Since my dad came crashing into my life after a life time of dreaming, not knowing, imagining, puzzling who he was and where he was, we finally have that father and daughter bond.
I don’t know how I got through life without being able to pick up the phone and hear his words of wisdom, support and love.
From the very early days he nicknamed me “Twinkle”
I’ve offended wondered why, was it because I once was the twinkle in his eyes?
I asked mum the other day, her reply was, “Rose that is something special between the two of you, you best ask Dad”
So of course I did, and I was a little shocked by his answer.
So the real reason my dad calls me twinkle is……..
Ross dedicated to me, the song “Starry Eyed” by Ellie Goulding. He said that was the song that he believed summed me up as a person. This song has always been extra special to me since that day.
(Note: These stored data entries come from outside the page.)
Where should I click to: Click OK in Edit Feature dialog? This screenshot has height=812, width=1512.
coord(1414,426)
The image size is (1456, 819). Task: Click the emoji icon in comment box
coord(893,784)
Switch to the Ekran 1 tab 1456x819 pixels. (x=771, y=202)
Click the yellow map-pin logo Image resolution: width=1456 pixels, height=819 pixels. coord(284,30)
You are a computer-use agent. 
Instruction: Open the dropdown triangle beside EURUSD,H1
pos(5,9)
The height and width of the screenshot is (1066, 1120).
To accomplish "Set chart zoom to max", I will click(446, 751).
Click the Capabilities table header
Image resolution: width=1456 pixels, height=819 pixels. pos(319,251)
Dad also said he named me Twinkle because every time I spoke about Ross, had spent time with Ross, or had been talking on the phone to him, my eyes lit up like a starry magical night.
He said that my eyes would come alive like he had never seen before. He believe he could see the real me, the complete me, the whole content, happy me, just from having Ross one way or another in my life, no matter how.
I was kinda touched by this answer but wondered does he still see that in me.
Well his answer was a short one, simply a great big “NO.”
It’s sad, it’s really sad, that I can’t and guessing I never will get to shine like that again, to give my dad so much joy and pleasure.
It truly does break my heart, that I can’t light up my dads smile just by him looking into my eyes.